Wednesday, February 01, 2006

Understanding the State of the Union, with your host, Dr. Von Badgerface



Okay, okay, okay. It's been about four hours since the address, and this is still getting my goat. Or man-goat, as the case may be. I understand that with all-time low approval ratings, Bush wants to appeal for bi-partisanship and can only speak in very vague and agreeable terms. America=good, evil=bad, and so on. Everybody claps, hooray. But in a speech that was so predicatable, one specific detail caught me entirely off-guard. From the transcript: "Tonight I ask you to pass legislation to prohibit the most egregious abuses of medical research, human cloning in all its forms, creating or implanting embryos for experiments, creating human-animal hybrids..."
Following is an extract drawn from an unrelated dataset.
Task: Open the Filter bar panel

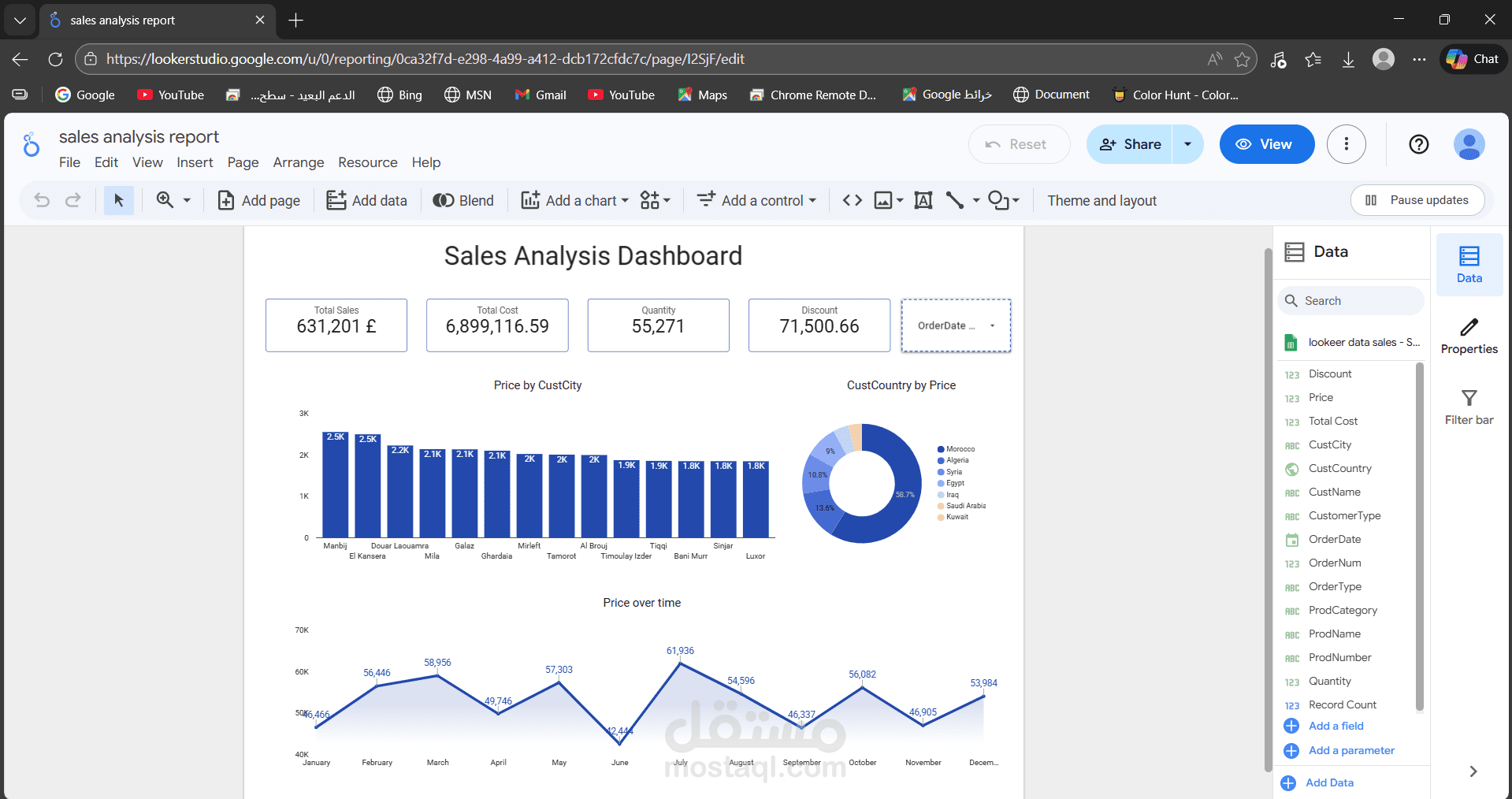Action: [x=1468, y=405]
Whoa, wait a sec, lil' shrub. We can do that? We have the technology? Forget the fact that he breezed over the faulty basis for leading us into a terrible situation in the middle east, forget the lack of apology for an inept response in New Orleans - clearly, the creation of human-animal hybrids is of enough concern to merit mention in the State of the Union address.

I'm honestly torn between being angry at him for including this, rather than other details, and being really excited that this could actually be going on. Prehensile tail, retractable claws and venom-spraying fangs here I come!

P.S. the above image constitutes an egregious use of Photoshop.

EDIT: Okay, I love the internet:
Posts that contain the phrase "human-animal hybrid" from Jan. 25-Jan. 30? Zero.
Posts that contain the phrase "human-animal hybrid" from Jan. 31 and after? 796 and counting.

And there's a T-shirt to match!

3 comments:

Anonymous said...

I am laughing so hard I can hardly type. Why do you listen to this guy? (And don't even think for one minute about getting fangs...Grandpa really wouldn't understand that one.)

Anonymous said...

Well, it looks like the TV show 'Manimal' from the early 80's that I used to think was just a really bad Glen Larson production may have really been a Made For TV biography produced to check the public's pulse on a human-animal hybrid police force. Fact is stranger than fiction.

Anonymous said...

Note from the Pirate Captain himself:
"Badgers? We don't need no stinking badgers!"